Classification of Preparations Containing Tretinoin (Retinoic Acid)
- Preparations with ≤ 0.025% Tretinoin are classified as home remedies.
- These may be sold without pharmacist supervision, provided proper usage labeling is present.
- Preparations with > 0.025% but ≤ 0.05% Tretinoin are classified as OTC drugs.
- Preparations with > 0.05% Tretinoin are prescription drugs.
- Prescription drugs require labeling indicating proper use and warnings about possible adverse effects.
Classification of Combinations of Hydroquinone and Tretinoin
- Combinations are classified as home remedies if each active component does not exceed 2% Hydroquinone and 0.025% Tretinoin.

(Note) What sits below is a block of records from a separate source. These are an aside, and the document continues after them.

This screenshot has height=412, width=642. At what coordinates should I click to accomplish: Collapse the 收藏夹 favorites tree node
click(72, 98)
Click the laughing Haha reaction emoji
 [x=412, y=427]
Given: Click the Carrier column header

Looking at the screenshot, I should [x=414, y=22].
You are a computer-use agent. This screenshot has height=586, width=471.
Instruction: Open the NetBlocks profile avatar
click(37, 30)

- Such combinations do not require pharmacist supervision.
- Proper labeling on usage must be adhered to.
Regulatory Compliance and Amendments
- All other administrative issuances or parts inconsistent with this Order are amended, repealed, or modified as appropriate.
Effectivity of the Order
- This Order takes effect 15 days after its publication in a newspaper of general circulation.
Legal Authority
- The Order is promulgated in accordance with Republic Act No. 3720, the Foods, Drugs, Devices, and Cosmetics Act, as amended.
Labeling Requirements
- Proper labeling is essential for all classifications to inform users of correct usage.

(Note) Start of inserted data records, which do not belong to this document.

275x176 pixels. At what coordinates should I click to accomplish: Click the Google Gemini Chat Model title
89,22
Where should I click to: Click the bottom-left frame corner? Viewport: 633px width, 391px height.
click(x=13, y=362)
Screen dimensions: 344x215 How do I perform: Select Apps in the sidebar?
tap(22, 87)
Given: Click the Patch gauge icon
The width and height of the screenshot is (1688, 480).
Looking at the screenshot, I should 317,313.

- Prescription products must explicitly warn about possible adverse effects.
Pharmacist Supervision
- Home remedies can be sold without pharmacist supervision.
- OTC and prescription drugs entail different levels of control, with prescription drugs requiring dispensing only under supervision.
Penalties and Enforcement
- Though not explicitly stated in the Order itself, compliance with classification and labeling is implied as mandatory under the governing statute.